#TransWk: Intern Ryan reports on trans awareness in higher ed

Posted by: | Posted on: November 13, 2013

TAW2013

Ryan here, to speak briefly about the importance of trans awareness in higher education. This topic is actually the subject of my senior thesis research, and it is always filled with surprises. While here at MTPC I am a policy intern, at school I am a student-athlete and in the middle of a social transition. I’d like to think of myself as very logical and objective in this, but I first have to consider myself human and be able to communicate my feelings if I hope to make the best argument for change.

In my research, I have found that the topic of trans inclusion in higher education is scattered; this is likely due to the difficulty in researching the multiple facets of life that intersect and shape what it is to be trans. Or, to rephrase: there is a growing field of trans studies that focus on higher ed, but none of these studies can seem to agree on any single important subfield because the field is still considered new.

Higher education is a strange creature. Since it often breeds social change movements, it has been interesting to see the growth of how trans policies affect the cultural environment. There tends to be a “chicken or the egg” conundrum. Schools without trans advocates are hesitant to make changes (which may welcome some and/or insult others) while schools with loud, visible trans advocates create social modifications, bringing about policy and institutional change. In short: as if it were not hard enough being trans, in order for a school to pay attention and create trans-inclusive policies, the trans students (and vocal allies) have to advocate for those changes themselves.

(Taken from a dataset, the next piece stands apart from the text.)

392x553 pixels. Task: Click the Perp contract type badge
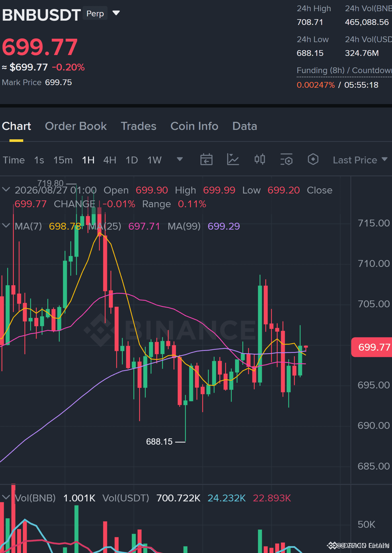coord(95,13)
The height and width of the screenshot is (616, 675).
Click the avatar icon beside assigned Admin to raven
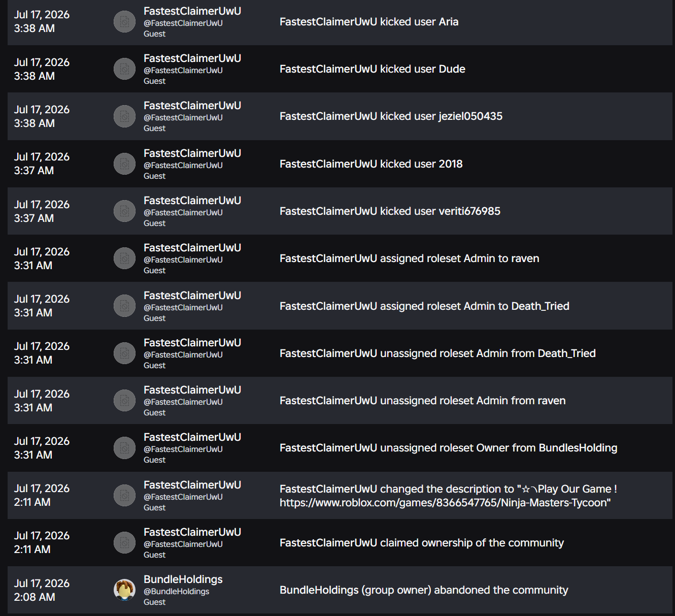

And I am not just talking about gender-neutral bathrooms, or living with the person/friends of your choice regardless of sex. The margins for social change span the inclusivity of trans-identities in the LGBTQ student organizations, the sensitivity of a school’s career center (for instance, how helpful they are when you’re presenting as Jennifer and all of your school IDs, past job sites, and professors know you only as Jacob), or the attitudes of campus police towards trans students.

Sidenote: if you are an educator, instructor, professor, etc., include trans subjects in the readings; if it does not generate any discussion it means that either no one read the work, or that you teach in a beautiful utopia with non-binary notions of gender instilled in everyone. That’s unlikely, though, so prepare for some interesting questions.

Some departments and certain schools take trans issues as a case-by-case opportunity, which may be swept under the rug for the trustees and higher-ups.  These schools may not have policies “on the books,” but they will work with trans students if and when the need arises. This can make it both good for the school and for the trans students, but it is also understandable as to why a student might still feel ignored or that their full needs are not being met.

It is similar to non-discrimination laws that cover the work place and housing but not public accommodations. Great, I have a job and a place to live but I might be harassed or kicked off the T and prevented from buying a sandwich by some staff member giving me a dirty look and whispering to their co-workers behind the counter.

Just as a diamond saw blade needs water to work most efficiently, we see again and again it is advocacy that brings about policy change. And often, education is required to grease and facilitate the advancement. So for those of you in higher education during this trans awareness week, speak up, be heard, and sparkle!